Nesta sexta-feira, Obama fez sua primeira aparição pública após o parecer do juiz, o que pode ser uma reação à pressão crescente para que se envolvesse em um caso que reabriu o debate racial no país. "Um jurado decidiu, é assim que funciona nosso sistema", argumentou Obama, o primeiro presidente negro da história dos EUA. Em seguida defendeu o modo como a comunidade afro-americana vê este caso "através de um conjunto de experiências", consciente que "há uma história de disparidades raciais" na aplicação das leis penais.
"Há muito poucos homens afro-americanos que não tenham tido a experiência de ser perseguidos quando estavam comprando em uma loja. Isso inclui a mim. Caminhar por uma rua e escutar como se fecham as portas dos carros. Isso me aconteceu, pelo menos antes de ser senador", confessou o presidente. Para Obama, tudo isso contribui para criar a sensação que, se no lugar de Martin fosse um adolescente branco "o resultado e as consequências poderiam ter sido diferentes".
Ele qualificou de "compreensível" que tenha havido manifestações e protestos pela absolvição de Zimmerman, que sempre afirmou ter disparado em legítima defesa durante uma briga com Martin, após seguir o jovem porque ele teria parecido suspeito. Mas além desses protestos, que devem ser pacíficos para não "desonrar" Martin e a sua família, Obama defendeu a necessidade de haver pelo menos uma revisão de algumas leis estaduais e locais para avaliar "se estão desenhadas de maneira que possam encorajar distúrbios, enfrentamentos ou tragédias" como a deste caso. O líder se referiu as leis conhecidas como "Stand your ground", vigentes na Flórida e outros vinte estados, e que exoneram de culpa a pessoa que, sob ataque e sentindo-se em perigo de morte, usa de força letal contra seu atacante.
"Se Trayvon Martin fosse maior de idade e estivesse armado, teria podido se defender nessa calçada? E acreditam verdadeiramente que se justificaria que atirasse em Zimmerman, que o perseguiu em um carro porque se sentiu ameaçado?", questionou Obama. Se a resposta a esta pergunta "é pelo menos ambígua, então me parece que talvez devamos examinar esse tipo de leis". Embora não tenha sido muito preciso, sugeriu uma série de medidas que, segundo sua opinião, poderiam ser "produtivas", como a capacitação dos policiais estaduais e locais contra os preconceitos raciais.

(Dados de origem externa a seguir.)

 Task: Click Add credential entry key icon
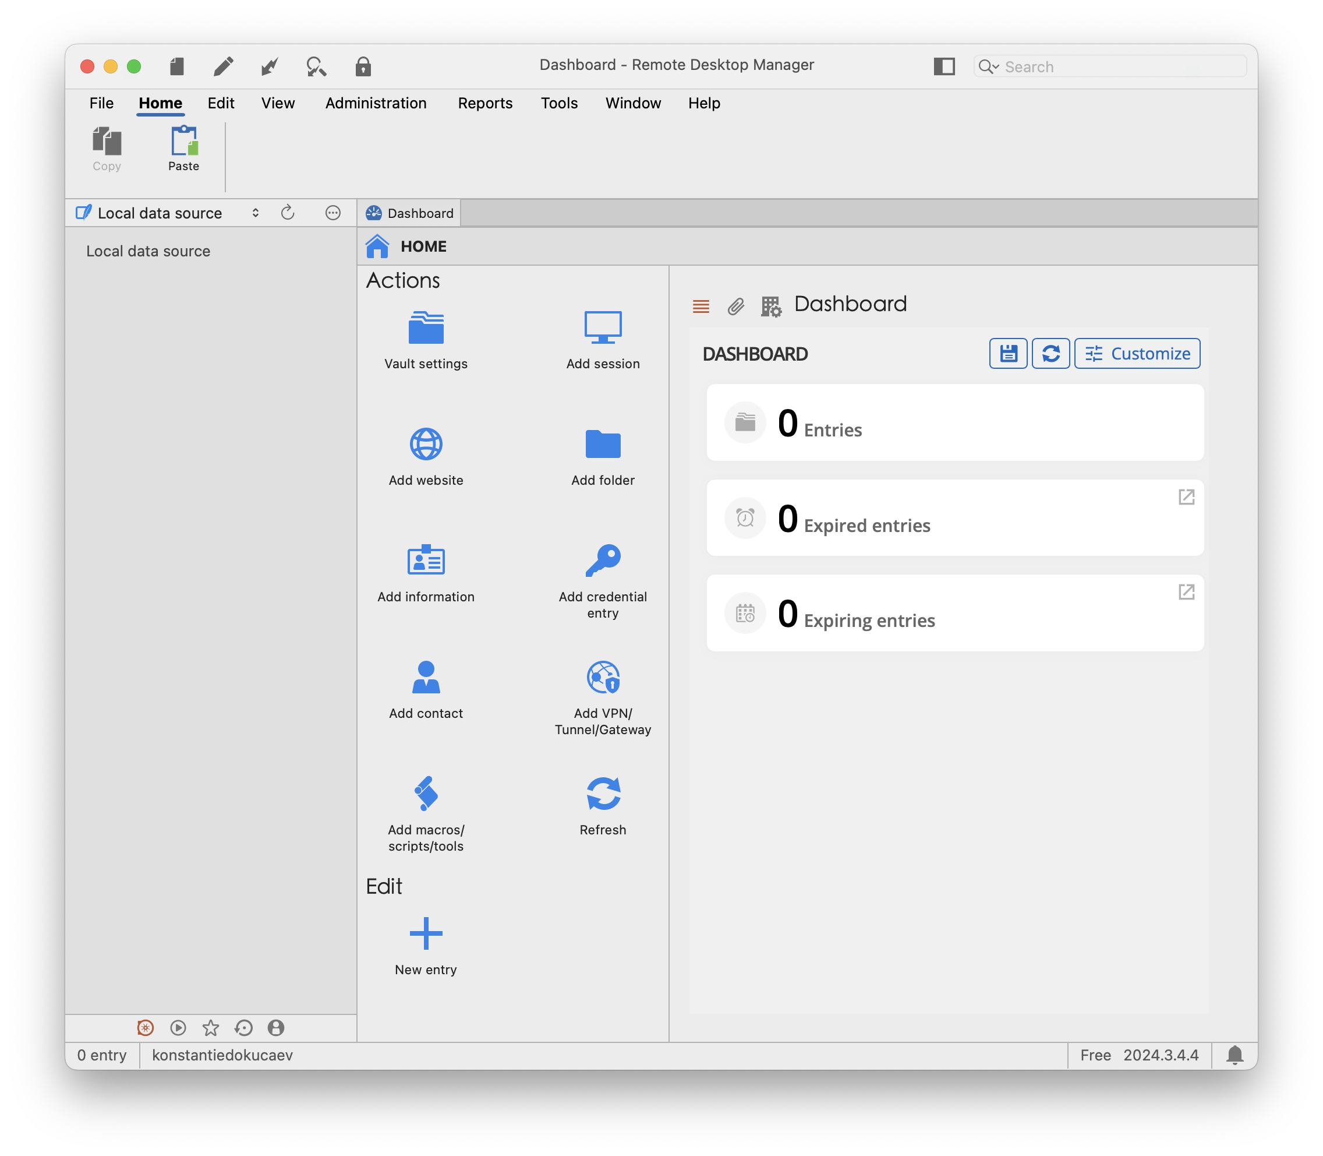[602, 561]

O presidente também se comprometeu a realizar "um trabalho melhor" para que os jovens afro-americanos "sintam que são uma parte integrante da sociedade, e que têm meios e condições para alcançar o sucesso". Para Obama, além disso, é importante fazer "um exame de consciência", mas não através de um diálogo racial impulsionado pelos políticos, mas com conversas "nas famílias, igrejas e lugares de trabalho".
O presidente concluiu seu discurso com um convite a não esquecermos "que as coisas estão melhorando" e que cada geração "parece estar fazendo progressos em quanto à mudança de atitudes em relação à raça". "Isto não quer dizer que estejamos em uma sociedade pós-racial. Não quer dizer que o racismo tenha acabado", advertiu.